The George Dimopoulos team at Johns-Hopkins has scored a nice victory with creation of a refractory genetically modified mosquito (GMM), the performance of which was published in December in PLoS Pathogens: “Engineered Anopheles Immunity to Plasmodium Infection.” (Sorry I didn’t blog on this earlier, but the holidays and whatnot...).
What Dong et al have done is to harness an A. gambiae Rel2 (Rel2-S) transcription factor to the control of a blood meal-inducible carboxylpeptidase (Cp) or vitellogenin (Vg) promoter and transformed this into An. stephensi using piggyBac. Both heterozygotes and homozygotes were studied, though most of the infection experiments were performed on homozygotes and double homozygotes for both effectors. Highly significant levels of reduced infections with Plasmodium falciparum NF45 were observed in all cases. This parasite strain has unusually high levels of parasite numbers, so it’s a knowingly somewhat artificial situation, but experimentally a good choice since it likely strongly challenges the GMM effect.
While one would naturally hope for absolute absence of infections in the GMM, that has not yet been accomplished here (or elsewhere as far as I know). Reduced levels of parasites were observed and might be sufficient to have a significant impact on transmission, particularly if the degree of effect observed is also seen in naturally infected mosquitoes: I’d be looking for a lab in a disease endemic country that could do somewhat natural infections with infected blood. Based on longevity and egg numbers, the authors report that there was “only a weakly negative impact of transgene…” on fitness.

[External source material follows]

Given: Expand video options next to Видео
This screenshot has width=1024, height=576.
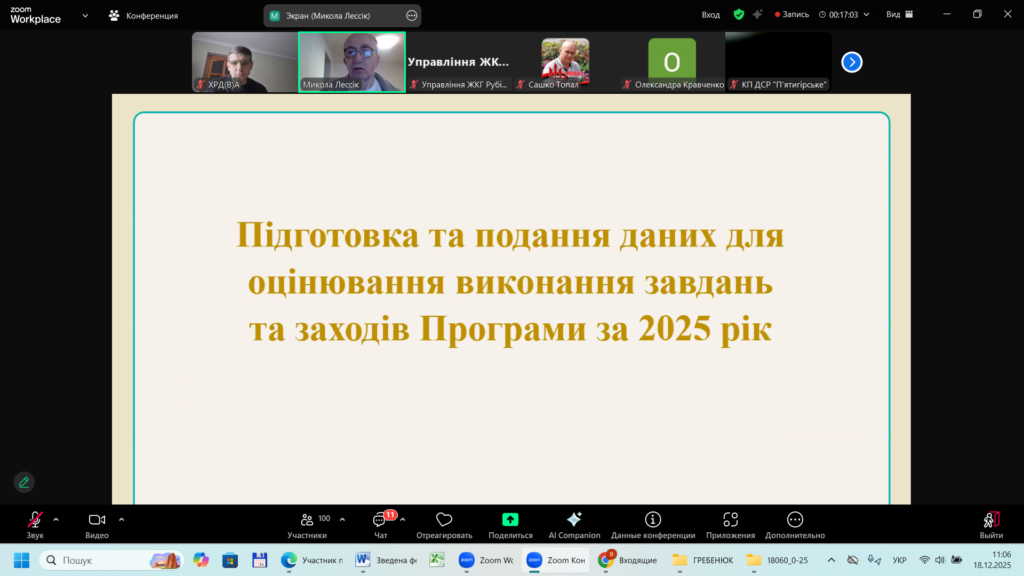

I’ve argued previously that it is neither wise nor necessary to wait for the creation of all of the components required for driving refractoriness into wild populations in order to begin assessing their potential. A prudent and effective way to test these mosquitoes is to proceed toward field testing by inundative release of fertile males carrying the transgene. This would almost certainly have an intentionally limited effect spatially and temporally as the transgene would be diluted and quickly disappear. I won’t reiterate that argument here, but suffice to say that I’d like to see efforts to move refractory mosquitoes to field testing in order to ensure that the epidemiological effects are as expected.

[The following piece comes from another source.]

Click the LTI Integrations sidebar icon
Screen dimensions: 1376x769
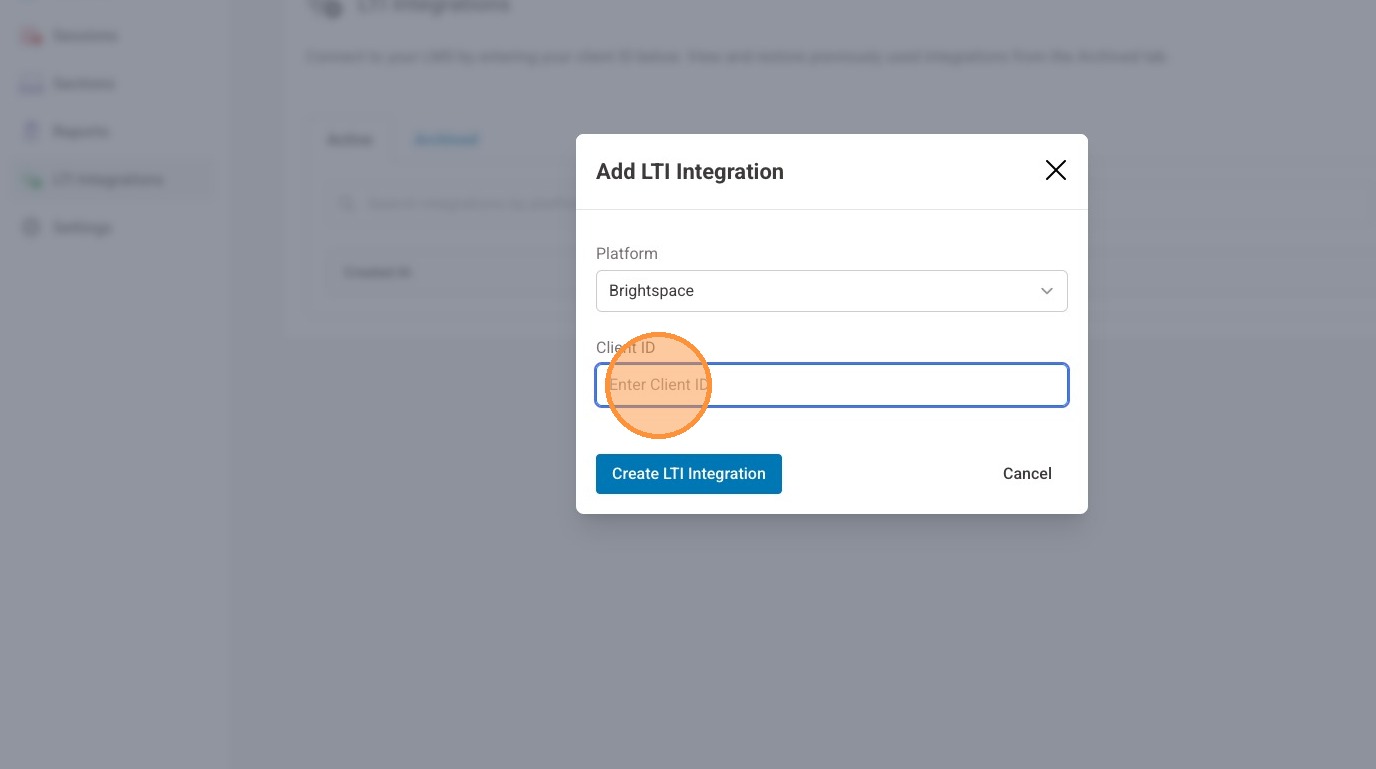tap(32, 180)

Of course this would begin in small contained studies in disease endemic countries to ensure that they are safe and effective in the local mosquito genetic background, but these are not prohibitively difficult studies. On the other hand, since there would be a deliberate effort to put a gene into a wild population, the biosafety considerations would be different from that of e.g. sterile males.
The complexion of genetic control of mosquitoes changes with every year. Technical developments that were formidable years ago are becoming routine. Early assessments that An. gambiae is difficult to transform have been revised, and drive systems that are also effectors are offering new possibilities for overcoming the rightly anticipated disassociation of drive and effect. Still, ideal strains for genetic control of malaria vectors do not exist in my estimation. The strains, or attendant technology for handling them, would provide highly-specific en masse female elimination for release purposes – an objective that is technically within reach if given enough effort. Now if we just had an easier way to keep all those strains.